◆ Exercises to complete:
A - According to the movie thread post, how many movies did the writer watch from 2020 to 2025?
B - In the movie thread post, what three things does the writer say the commentary in "Deadpool 2" is about?
C - Carry on the movie thread post from its last sentence.

◆ Selection:
RE: https://beepboop.one/@Alexis/116325843337157533

#MovieThread VII: The Kino Awakens, Chapter Five — May Edition

From 2020 to 2025 I watched 2370 movies.
In 2026 so far I've watched another 127, for a total of 2497 movies.

This month:
* Finishing the X-rewatch.
* Probably Costner.

 Previous thread:

I slammed through the films of Martin Brest slightly too fast, so it'll be a little bit before I start the next Blank Check miniseries, but in the meantime, let's just finish the X-rewatch, sitting down in front of the TV to watch —

#128, or #2498, 2018’s “Deadpool 2.”

Correctly retriangulates "Deadpool" into something much more watchable. The commentary on comics, itself, and the cinematic landscape that surrounds it is a real step up from Can You Believe He’s Allowed to Reference His Butthole & Gay Joke, his best friends from the first one.
Does have a fridging problem — yes, he fixes it, but a single post-credits scene is too outside of the main narrative to change the core issue — and I think it’s a shame to boil Cable down so far that he’s basically JUST a cunty Terminator, but all of this basically works for me. It’s funny, the action is consistently enjoyable, it’s all the same ingredients, really, but mixed... correctly.

◆ Data block:
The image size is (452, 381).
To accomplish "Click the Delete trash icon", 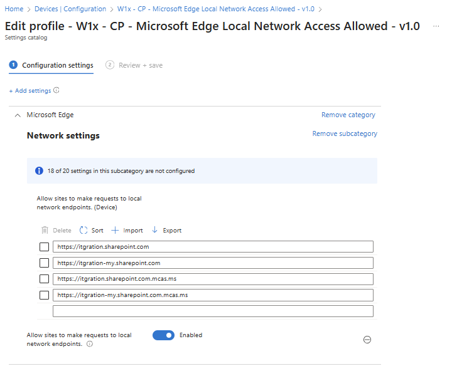I will 45,231.
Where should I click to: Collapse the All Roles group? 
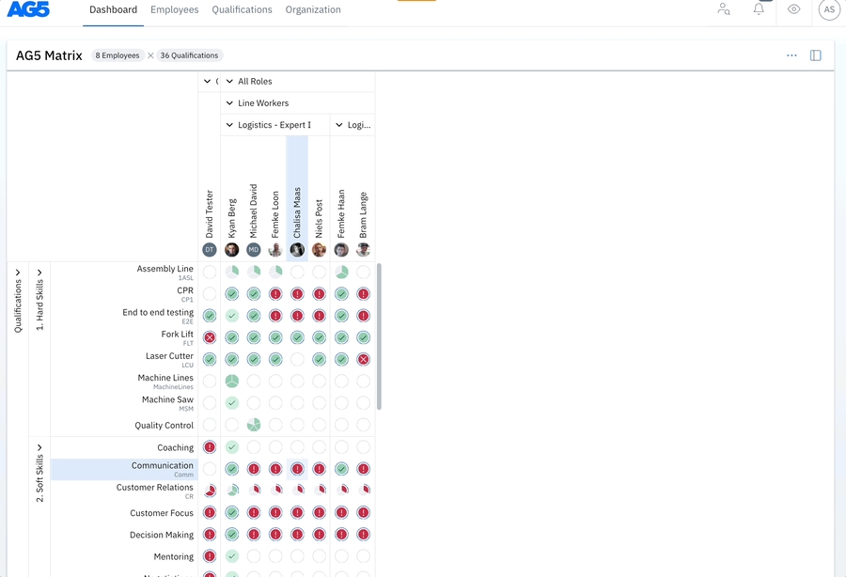(229, 82)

◆ Answers to the tasks:
A - 2370 movies.

B - Comics, itself, and the cinematic landscape that surrounds it.

C -
X-Force funny. Love Domino in this.
(Why are all these well-behaved mutant orphans not just at the Xavier School, which appears to be down the road, to begin with?)
@Alexis Xavier is busy dealing with the Phoenix Force or whatever
@The_T It being the McAvoy one means I have NO idea what Xavier is up to.

Alright, Han's been frozen in carbonite for long enough, time to get him out, it's —

#129, or #2499, 1983's "Return of the Jedi." #4k83

Oh, right, not seen Jabba at all yet, in these, have I.

Quality of the scene added to "Star Wars" aside, it does feel right that he's in more than just the one of these.

How was the second Death Star constructed so fast?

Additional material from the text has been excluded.